577 577députés 17ᵉ législature

amendement n° None seance Non soutenu

Amendement n° None — ARTICLE PREMIER

Auteur : Françoise Buffet — Ensemble pour la République (Bas-Rhin · 4ᵉ)
Texte visé : Projet de loi d’urgence pour la protection et la souveraineté agricoles
Article : ARTICLE PREMIER
Date de dépôt : 2026-04-28
Date de sort : 2026-05-04

Dispositif

I. – Après l’alinéa 4, insérer les deux alinéas suivants :

« III. – Pour mettre en œuvre les conclusions des conférences de la souveraineté alimentaire, l’État identifie, pour chaque filière de production agricole, les conditions nécessaires à l’atteinte des objectifs de développement, de maintien et d’augmentation des capacités de production définis dans ces conclusions, ainsi que les freins juridiques, normatifs, administratifs ou économiques susceptibles d’y faire obstacle.

« L’État veille à mettre en œuvre les dispositions qui visent en priorité à lever ces freins afin de permettre la réalisation effective des objectifs de souveraineté agricole et alimentaire, dans le respect de la compétitivité des exploitations, de la sécurité juridique des projets et de la pérennité économique des filières. »
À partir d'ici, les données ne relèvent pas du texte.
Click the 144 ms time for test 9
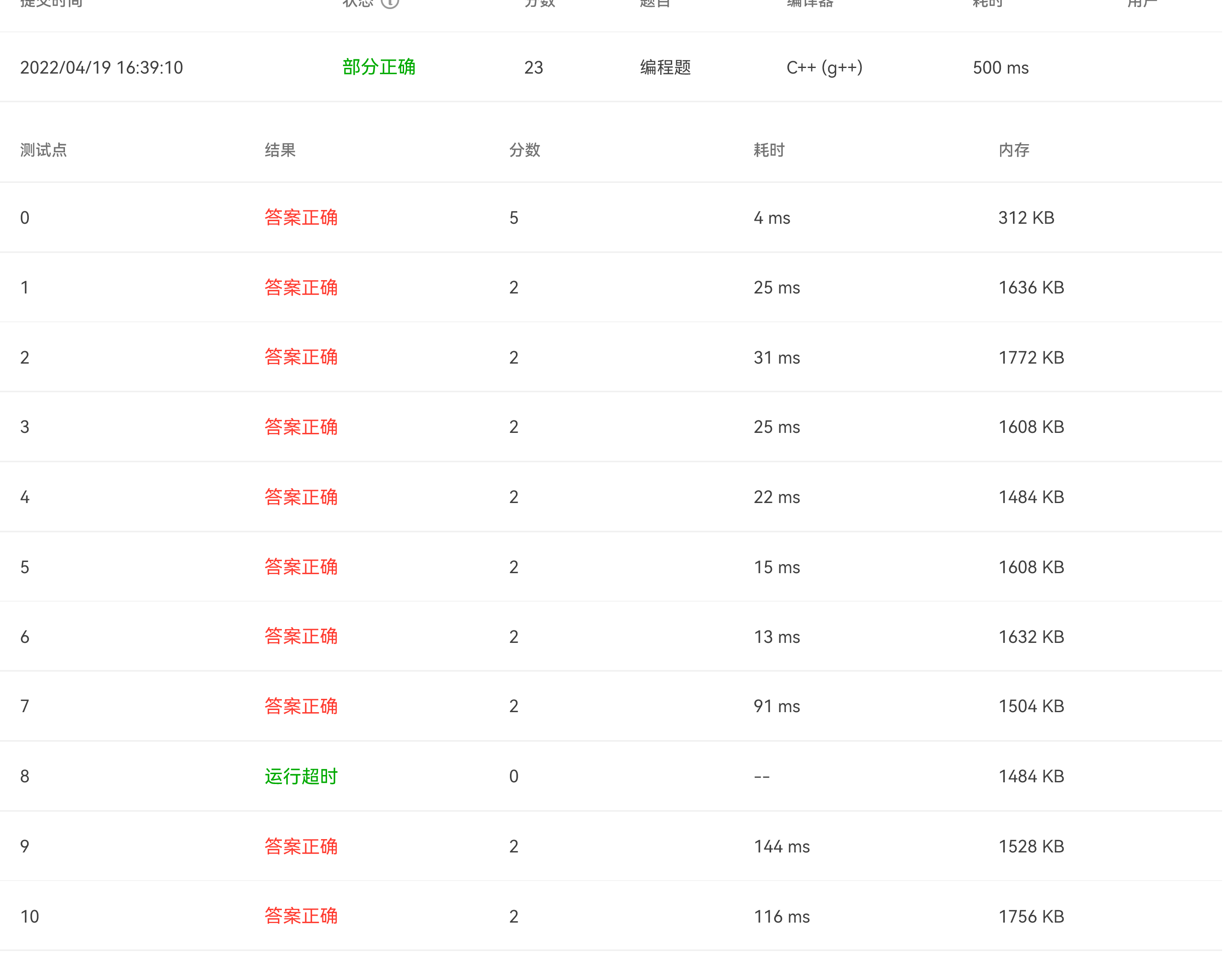Image resolution: width=1232 pixels, height=954 pixels. tap(782, 846)
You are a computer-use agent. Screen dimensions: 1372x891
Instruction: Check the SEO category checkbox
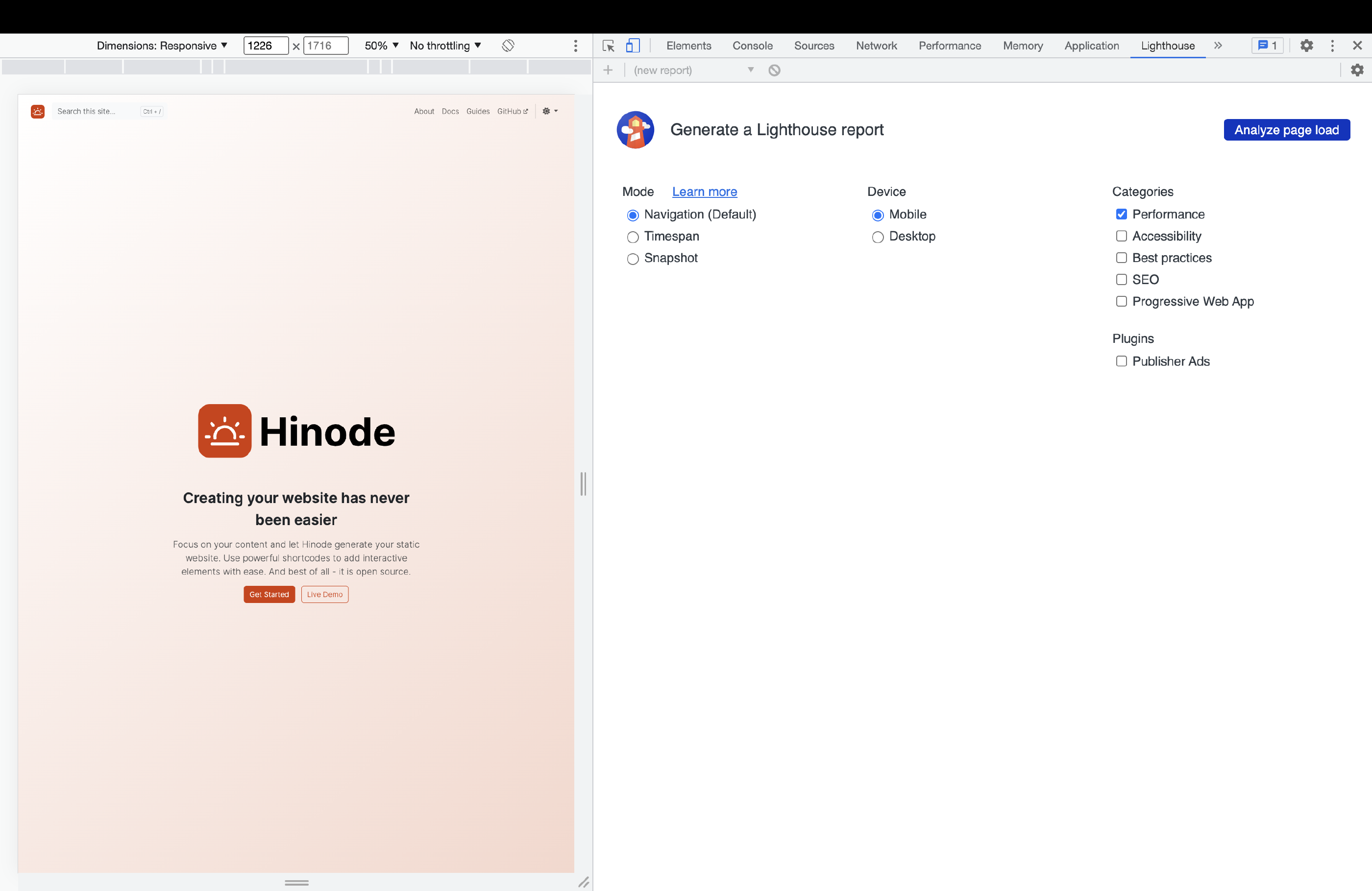(1121, 280)
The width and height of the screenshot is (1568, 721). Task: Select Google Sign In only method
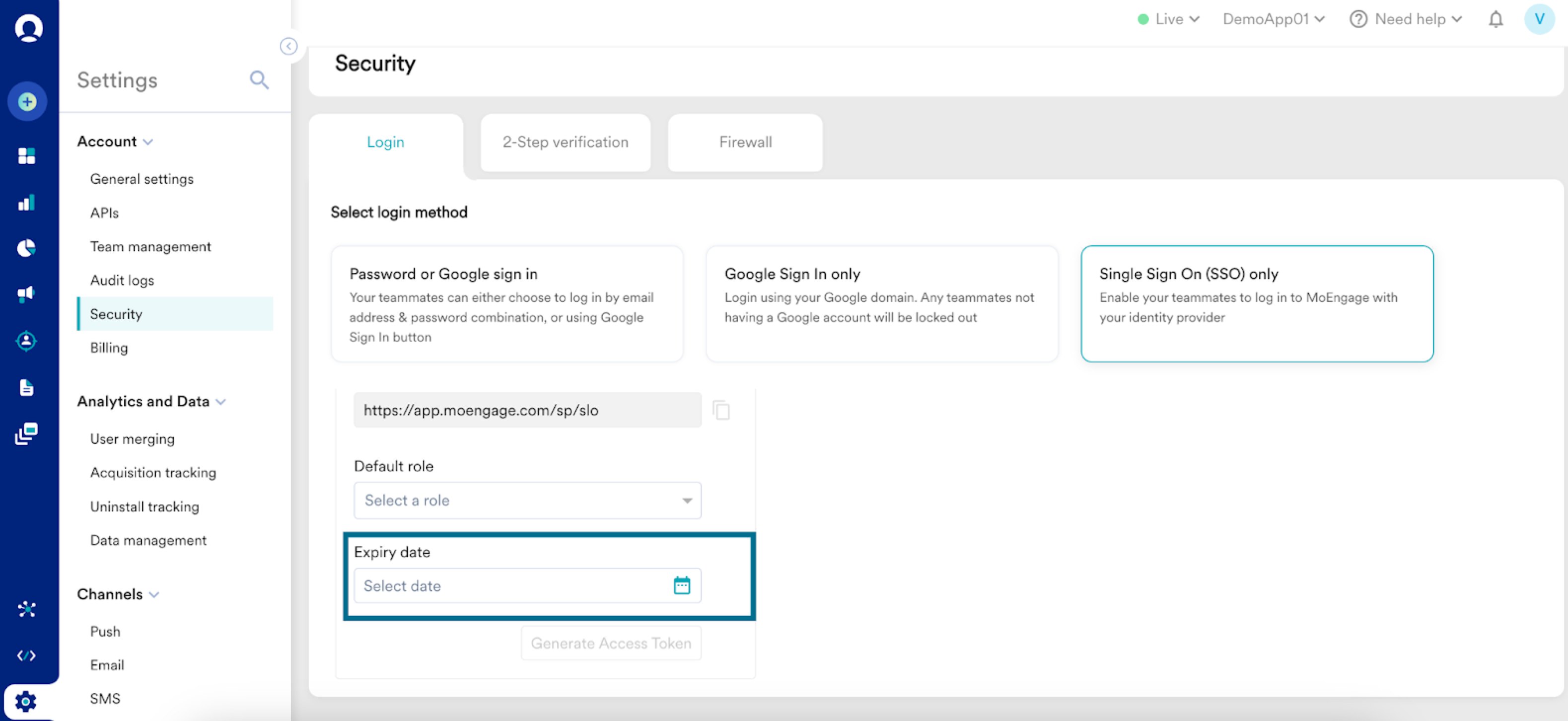[x=881, y=304]
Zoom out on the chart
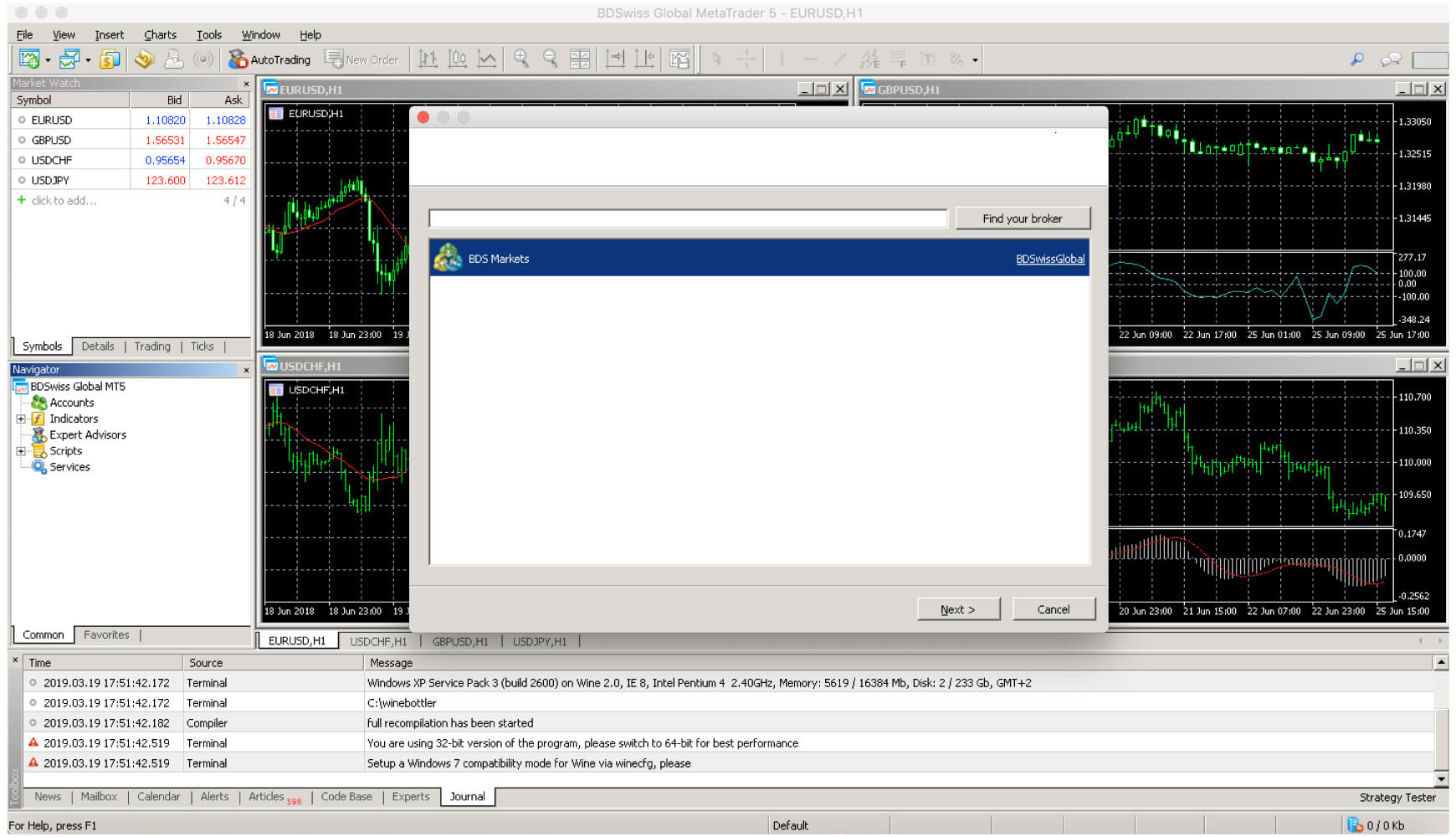The height and width of the screenshot is (837, 1456). point(550,59)
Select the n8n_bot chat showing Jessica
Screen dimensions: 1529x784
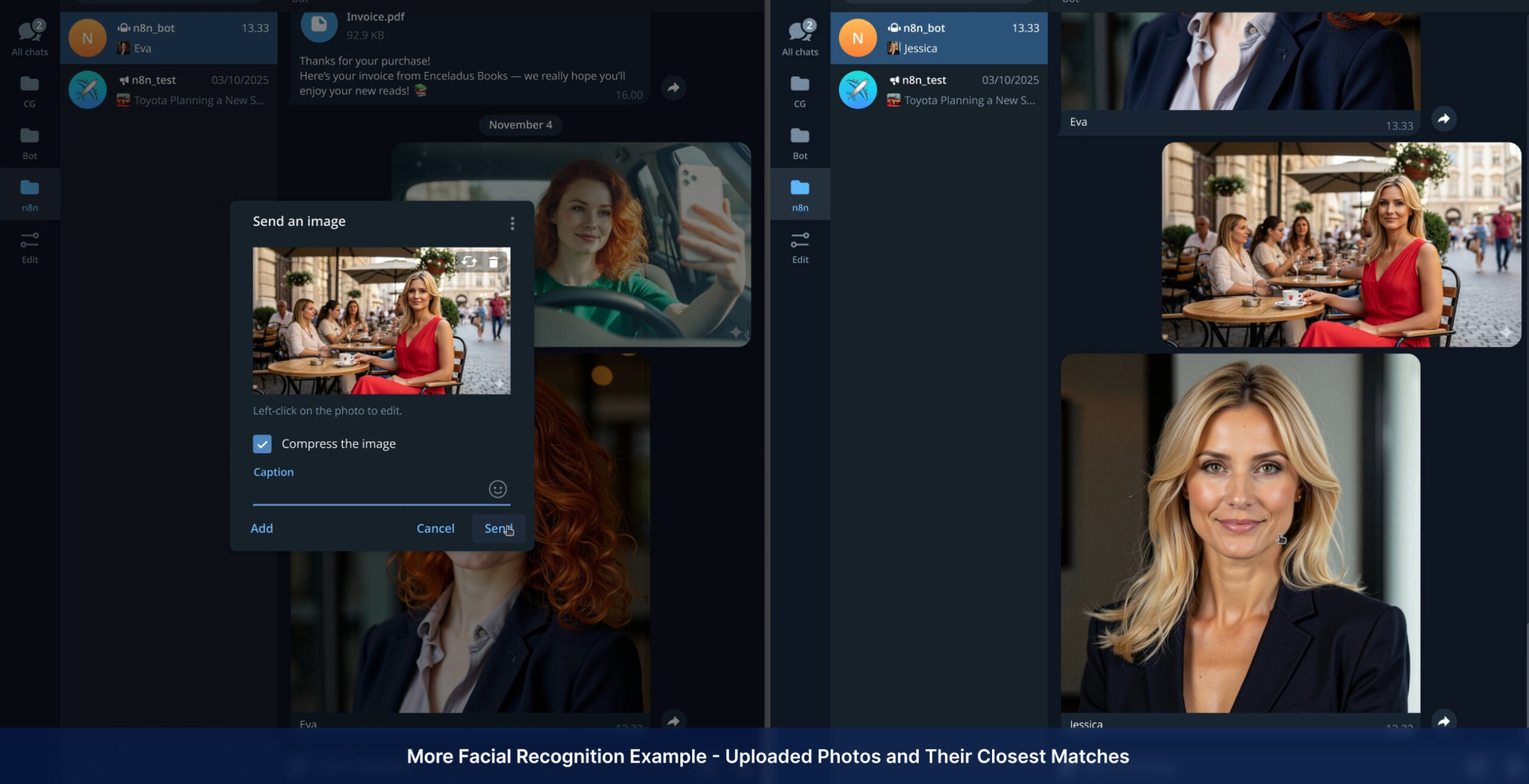[x=938, y=38]
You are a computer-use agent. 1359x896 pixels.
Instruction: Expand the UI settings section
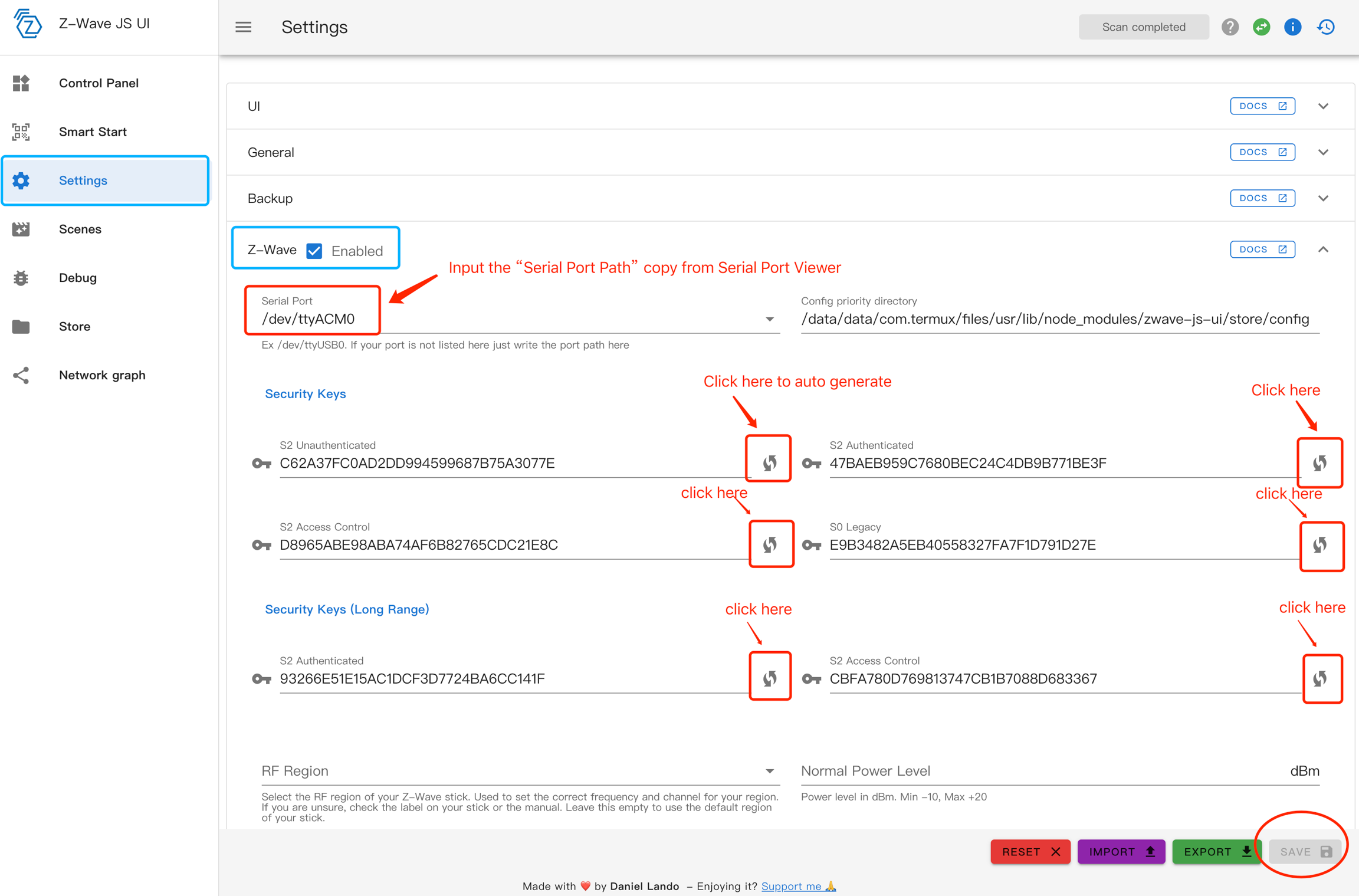pos(1323,106)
II. – En conséquence, après la référence :

« II »,

rédiger ainsi la fin de l’alinéa 3 :

« et un III ainsi rédigés : ».

Exposé sommaire

Les conférences de souveraineté alimentaire ont mis en évidence, pour chaque filière, des objectifs précis de maintien, de développement ou de reconquête de la production. Toutefois, la réalisation de ces objectifs se heurte aujourd’hui à de multiples freins réglementaires, normatifs, administratifs ou contentieux, qui entravent la conduite des projets agricoles et découragent l’investissement productif. Ces obstacles constituent un facteur majeur de décrochage de notre appareil de production.

Le présent amendement vise donc à préciser le rôle que l'État doit jouer pour permettre l'atteinte des objectifs : identifier les freins juridiques, normatifs, administratifs ou économiques susceptibles d’y faire obstacle et mettre en œuvre des politiques publiques destinées à lever ces freins.

Cet ajout vient donner à l'État un rôle clair, au côté des comités de suivis régionaux et des producteurs, dans la mise en œuvre des conclusions des conférences de souveraineté alimentaire.

Cet amendement a été travaillé avec la FNSEA.